El libro de Lespada sobre Felisberto trabaja a dos puntas, se mueve a dos aguas, ejerce una rotunda ubicuidad crítica que le permite desarrollar un abordaje formalista, mediante un buceo retórico casi sin precedentes en la crítica latinoamericana y terminar, pese a ello, siendo un libro sobre sociología de la literatura latinoamericana. Rara, o al menos extraña manera de ser dual en el saber crítico: por un lado, una retórica minuciosa, meticulosamente detallista que despliega sus tentáculos casi infinitos sobre el texto felisbertiano —uno tiene la sensación, que es más que una sensación, de que un estudio sobre figuras y tropos se parece a un abismo— y que, precisamente por ello, se ahonda en la dimensión lingüística de la narrativa y por el otro, una interpretación sociológica de la figura del artista, del escritor, en este caso de un narrador como Felisberto que, como bien sabemos, reunía en su figura las marcas de la exclusión, de la marginalidad, del out-sider, del autodidacta y tantos otros perfiles que fueron componiendo la imagen de un escritor tan raro como conocido en su rareza multisignificativa, ya que Felisberto fue raro por muchas razones y cuando, con el correr del tiempo, decaían alguna de ellas, se tornaba menos raro en un aspecto pero aumentaba en otros, una suerte de círculo vicioso de las domesticaciones que no consiente bajo ningún punto de vista la cancelación de las etiquetas.

Quisiera detenerme en los fundamentos ubicuos que este libro sobre Felisberto expone de un modo sutil pero contundente, es decir, se trata de una crítica que requiere de una atención muy fina por parte del lector a la hora de sopesar el modo de leer y, sobre todo, del modo de leer a un autor como Felisberto cuya excentricidad curiosamente impedía ver su lado invisible, el lado B que no mostraba (que no mostraba en la lógica de la carta robada de Poe, esto es, en la lógica de mostrarse oculta a la vista de todos).
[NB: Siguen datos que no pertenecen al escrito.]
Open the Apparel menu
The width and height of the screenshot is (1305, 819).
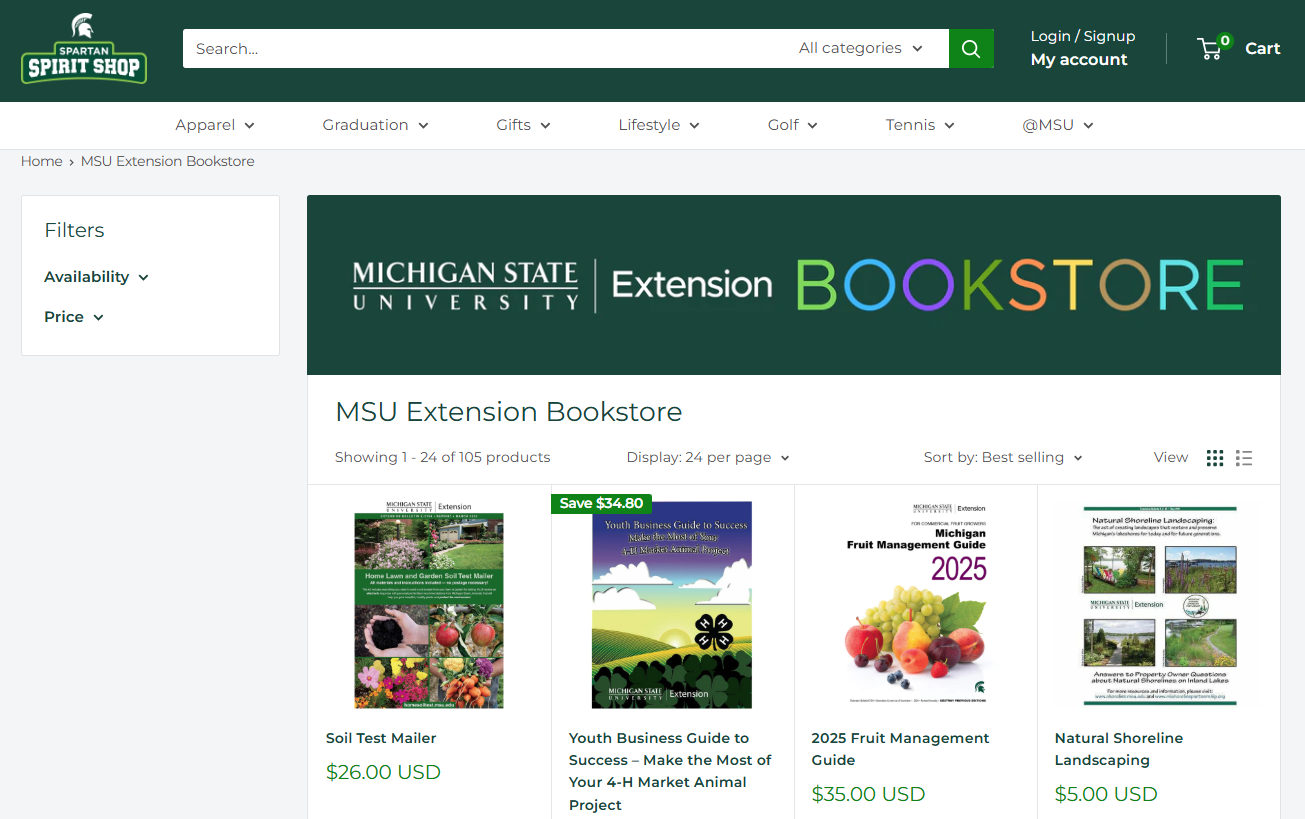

Por eso el epígrafe de Edmond Jabès es crucial cuando afirma que la clave de la carencia reside en que ella misma nos proporciona su contrario, a saber: es el no tener lo que nos deja ver el tener, de allí que la metáfora de la visión habilita la paradoja de que sea lo que no se ve lo que permite ver. Y siguiendo a Edmond Jabès, la pregunta consiste en qué es lo que no se dejaba ver todavía de Felisberto, qué clave de carencia es posible esgrimir, desde la crítica, para determinar de algún modo aquello que, aun entre las sombras, había que traer a la luz. Visión y ceguera —un título del crítico norteamericano Paul de Man— son los términos de un comportamiento paradojal: la crítica enceguecida no puede ver pero la visión puede nacer —y de hecho así ocurre— de la ceguera, como Edipo que cuando veía, no sabía y cuando pierde la vista se vuelve el ciego que sabe: todo el libro de Lespada somete el texto felisbertiano al análisis retórico minucioso como una manera de ahondar en las diversas capas del sentido para contrarrestar la ceguera de la crítica y devolverle la vista al lector o mejor: devolver el texto [felisbertiano] a la visión, menos porque se trate de un narrador visionario que porque hace de la imaginación una visión particular (Lespada prefiere y propone otro atributo: “singular”, de allí que el libro sea una suerte de explicación formal de la tan mentada singularidad del uruguayo) y, contra todos los rótulos impuestos, Lespada rechaza de entrada la posibilidad de considerarlo un autor de literatura fantástica. En otras razones de peso, porque esa “fuerza de la imaginación” de Felisberto lo retiene en el mundo real en que vivimos.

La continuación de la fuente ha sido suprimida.